*Instructions to follow*
The range starts at the line containing "Click the Email Settings panel title" and ends at the last line of the records below. Reproduce those lines exactly.

*Supplied material*
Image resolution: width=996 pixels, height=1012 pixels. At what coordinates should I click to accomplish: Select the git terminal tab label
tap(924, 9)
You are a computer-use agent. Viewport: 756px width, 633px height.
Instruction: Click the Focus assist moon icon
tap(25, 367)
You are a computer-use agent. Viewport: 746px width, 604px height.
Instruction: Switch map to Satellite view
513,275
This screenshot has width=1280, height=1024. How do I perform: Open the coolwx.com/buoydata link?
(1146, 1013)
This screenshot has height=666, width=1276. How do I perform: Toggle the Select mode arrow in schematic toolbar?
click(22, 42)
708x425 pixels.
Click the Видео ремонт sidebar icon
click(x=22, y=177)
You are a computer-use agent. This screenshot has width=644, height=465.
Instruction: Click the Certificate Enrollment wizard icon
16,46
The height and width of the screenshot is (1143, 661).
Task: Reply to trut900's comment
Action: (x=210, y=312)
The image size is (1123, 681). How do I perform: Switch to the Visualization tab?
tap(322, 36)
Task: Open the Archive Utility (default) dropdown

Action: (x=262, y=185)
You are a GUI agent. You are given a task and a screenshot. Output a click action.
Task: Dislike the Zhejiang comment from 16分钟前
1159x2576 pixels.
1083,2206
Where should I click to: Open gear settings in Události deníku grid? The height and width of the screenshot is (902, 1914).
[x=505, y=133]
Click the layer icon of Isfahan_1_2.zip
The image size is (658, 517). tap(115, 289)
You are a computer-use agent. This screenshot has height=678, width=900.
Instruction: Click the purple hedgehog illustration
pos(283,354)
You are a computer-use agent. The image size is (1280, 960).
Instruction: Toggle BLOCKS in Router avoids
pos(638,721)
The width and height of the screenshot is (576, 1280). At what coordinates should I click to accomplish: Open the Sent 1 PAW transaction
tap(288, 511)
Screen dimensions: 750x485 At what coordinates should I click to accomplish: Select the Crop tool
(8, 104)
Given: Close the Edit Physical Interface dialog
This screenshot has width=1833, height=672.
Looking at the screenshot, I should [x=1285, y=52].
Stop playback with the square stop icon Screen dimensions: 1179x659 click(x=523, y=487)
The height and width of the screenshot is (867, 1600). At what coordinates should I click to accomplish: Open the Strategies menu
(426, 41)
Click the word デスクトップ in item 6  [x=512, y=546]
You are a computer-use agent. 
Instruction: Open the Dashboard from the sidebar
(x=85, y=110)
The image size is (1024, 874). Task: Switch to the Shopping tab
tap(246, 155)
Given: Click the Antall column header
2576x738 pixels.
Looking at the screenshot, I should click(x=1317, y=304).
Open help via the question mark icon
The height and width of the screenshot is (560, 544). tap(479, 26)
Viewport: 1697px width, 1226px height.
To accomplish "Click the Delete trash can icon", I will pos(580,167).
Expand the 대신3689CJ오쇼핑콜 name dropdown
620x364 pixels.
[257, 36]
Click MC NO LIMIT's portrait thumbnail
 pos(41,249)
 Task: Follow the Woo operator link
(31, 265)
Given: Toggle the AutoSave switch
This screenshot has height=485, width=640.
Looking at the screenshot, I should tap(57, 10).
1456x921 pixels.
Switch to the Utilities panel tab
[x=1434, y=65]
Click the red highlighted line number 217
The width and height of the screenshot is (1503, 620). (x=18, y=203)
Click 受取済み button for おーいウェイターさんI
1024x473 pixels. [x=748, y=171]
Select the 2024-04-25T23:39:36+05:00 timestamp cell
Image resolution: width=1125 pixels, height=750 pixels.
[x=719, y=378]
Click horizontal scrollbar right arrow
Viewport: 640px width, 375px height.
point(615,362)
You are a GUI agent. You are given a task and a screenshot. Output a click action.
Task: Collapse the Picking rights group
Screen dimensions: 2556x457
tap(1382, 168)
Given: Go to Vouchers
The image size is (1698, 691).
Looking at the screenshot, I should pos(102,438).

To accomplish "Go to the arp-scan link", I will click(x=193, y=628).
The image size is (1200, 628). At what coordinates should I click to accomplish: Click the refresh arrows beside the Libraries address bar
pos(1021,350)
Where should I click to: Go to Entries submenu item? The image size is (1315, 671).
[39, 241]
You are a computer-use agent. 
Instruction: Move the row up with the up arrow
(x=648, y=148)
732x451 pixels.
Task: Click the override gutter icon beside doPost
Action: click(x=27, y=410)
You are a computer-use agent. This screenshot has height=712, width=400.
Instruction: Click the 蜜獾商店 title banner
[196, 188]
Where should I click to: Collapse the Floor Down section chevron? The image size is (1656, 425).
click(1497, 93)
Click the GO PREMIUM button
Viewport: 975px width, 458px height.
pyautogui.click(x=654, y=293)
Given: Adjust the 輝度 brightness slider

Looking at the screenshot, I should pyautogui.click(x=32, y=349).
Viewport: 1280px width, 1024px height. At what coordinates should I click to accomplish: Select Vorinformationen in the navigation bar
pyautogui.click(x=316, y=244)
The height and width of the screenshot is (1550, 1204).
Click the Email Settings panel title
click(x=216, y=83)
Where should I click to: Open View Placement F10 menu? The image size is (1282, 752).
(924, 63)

*Result*
Click the Email Settings panel title
click(x=216, y=83)
Where should I click to: Open View Placement F10 menu? The image size is (1282, 752).
(924, 63)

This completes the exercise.